◆ TASK TO CARRY OUT
Retype each line below precisely and omit all images.

-.-.-

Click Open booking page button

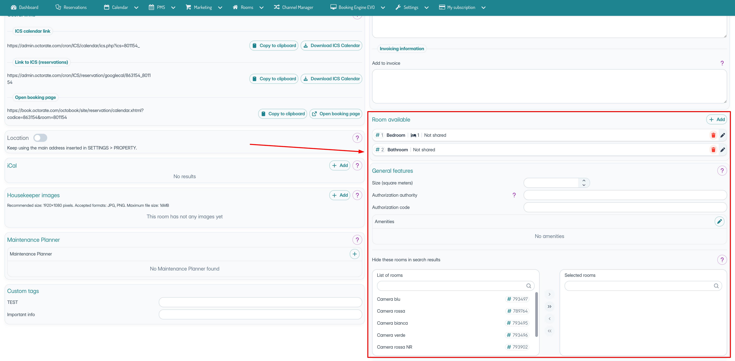coord(336,114)
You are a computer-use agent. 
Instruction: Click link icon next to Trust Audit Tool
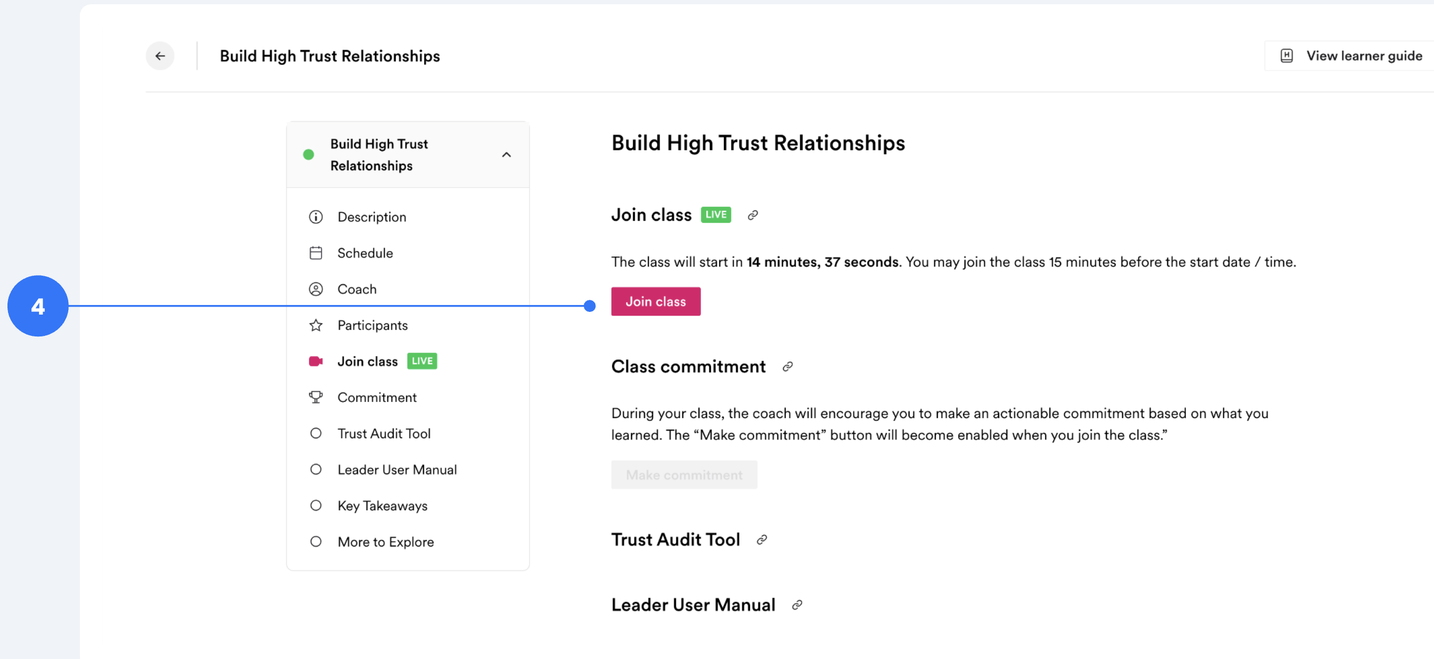click(x=762, y=539)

-.-.-

◆ OUTPUT OF THE TASK
Click Open booking page button

coord(336,114)
You are a computer-use agent. 
Instruction: Click link icon next to Trust Audit Tool
click(x=762, y=539)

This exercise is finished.